Ok yes that answered my question, thank you.

 

[opus]

Don't overthink this.

Evaluate the integral (it's an easy substitution) and you get a number for which you can find a Taylor series. Voila!

So let me ask this. Say the integral has bounds [0,2]. When finding a Taylor series, is the center of the Taylor series relevant? I want to say it definitely would be, but I don't have a good argument for this.

Use the fact that $6n+3 = 3(2n+1)$. You should be able to identify the resulting series.

Thanks!

 

[Orodruin]

The series you have is not the Riemann sum of the integral. It is just a number of different contributions to it, integration is linear.

Compare with how you would integrate 1+x ...

 

[Delta2]

From what I understood, his point was that: how can a series be equal to the integral of any function from 0 to infinity, since the area under a random curve that extends from 0 to infinity, cannot equal to a series because a series is the area that is just a sum of bars and it just approximates the area under that random curve, that is it approximates our integral (in best case scenario). I believe I answered this point at post #6.

 

[Mark44]

So let me ask this. Say the integral has bounds [0,2]. When finding a Taylor series, is the center of the Taylor series relevant? I want to say it definitely would be, but I don't have a good argument for this.

I don't think the center is relevant here.
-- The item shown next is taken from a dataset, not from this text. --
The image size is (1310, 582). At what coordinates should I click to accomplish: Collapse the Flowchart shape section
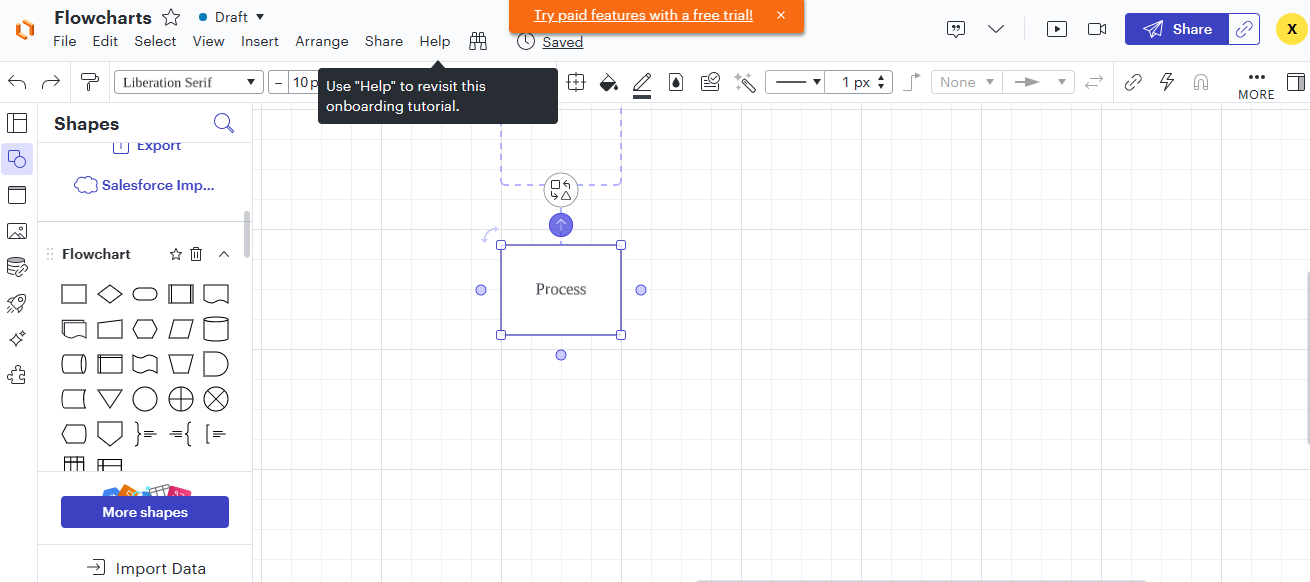224,254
For example, the Maclaurin series for $e^x$ is $1 + x + \frac{x^2}{2!} + \dots + \frac{x^n}{n!} + \dots$, so it's straightforward to find, say, $e^1$.
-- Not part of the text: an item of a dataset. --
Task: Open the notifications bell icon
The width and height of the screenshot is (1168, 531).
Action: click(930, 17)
From what I understood, his point was that: how can a series be equal to the integral of any function from 0 to infinity

Not relevant here. The integral in question is over the interval [0, 1].

, since the area under a random curve that extends from 0 to infinity, cannot equal to a series because a series is the area that is just a sum of bars and it just approximates the area under that random curve, that is it approximates our integral (in best case scenario). I believe I answered this point at post #6.

 

[Ray Vickson]

Homework Statement

Determine the series that is equal to the integral $\int_0^1 x^2\cos(x^3)dx$

Homework Equations

The Attempt at a Solution

So I didn't really know what I was doing but I did end up with the correct solution.
What I did was to find a Taylor Series for the integrand, this turned out to be $\sum_{n=0}^\infty (-1)n\frac{x^{6n+2}}{(2n)!}$

Now I have $\int_0^1\sum_{n=0}^\infty (-1)^n\frac{x^{6n+2}}{(2n)!}dx$
After some research, I found that for power series (for which a Taylor series is) you can put the integral inside the sum (if this is incorrect, please let me know).
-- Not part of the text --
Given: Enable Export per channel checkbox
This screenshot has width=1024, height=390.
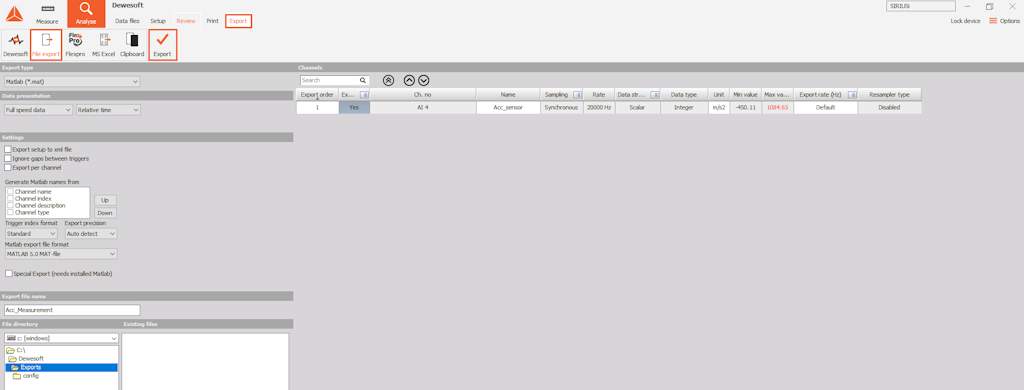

Now I have $\sum_{n=0}^\infty (-1)^n\frac{1}{(2n)!}\int_0^1 x^{6n+2}dx$
This looks like a mess, but not sure how I should have grouped this the proper way. That is, should I have put everything after $\sum$ in brackets?

Eventually, I end up evaluating and I get $\sum_{n=0}^\infty \frac{(-1)^n}{(2n)!(6n+3)}$

Now normally, a series would never equal an integral to my understanding because series are for positive integers. But this is a power series, which involves x. So is it true that this is why the series can equal the integral in this case? Because x can take on ANY real positive values now?

I guess thinking about a series like a "bar graph" kind of thing isn't helping me much in trying to understand this.

If your problem was to evaluate the indefinite integral $\int x^2 \cos(x^3) \, dx$ then, indeed, you would get an infinite series involving $x$. However, you have a definite integral in which $x = 1$, so that is why you don't see an $x$ in your answer. No rocket science involved here!

 

[Mark44]

If your problem was to evaluate the indefinite integral $\int x^2 \cos(x^3) \, dx$ then, indeed, you would get an infinite series involving $x$.

This is true, but somewhat misleading. Finding an antiderivative is very straightforward, and results in a simple function. As an additional step, you can rewrite that function as an infinite series.

However, you have a definite integral in which $x = 1$, so that is why you don't see an $x$ in your answer. No rocket science involved here!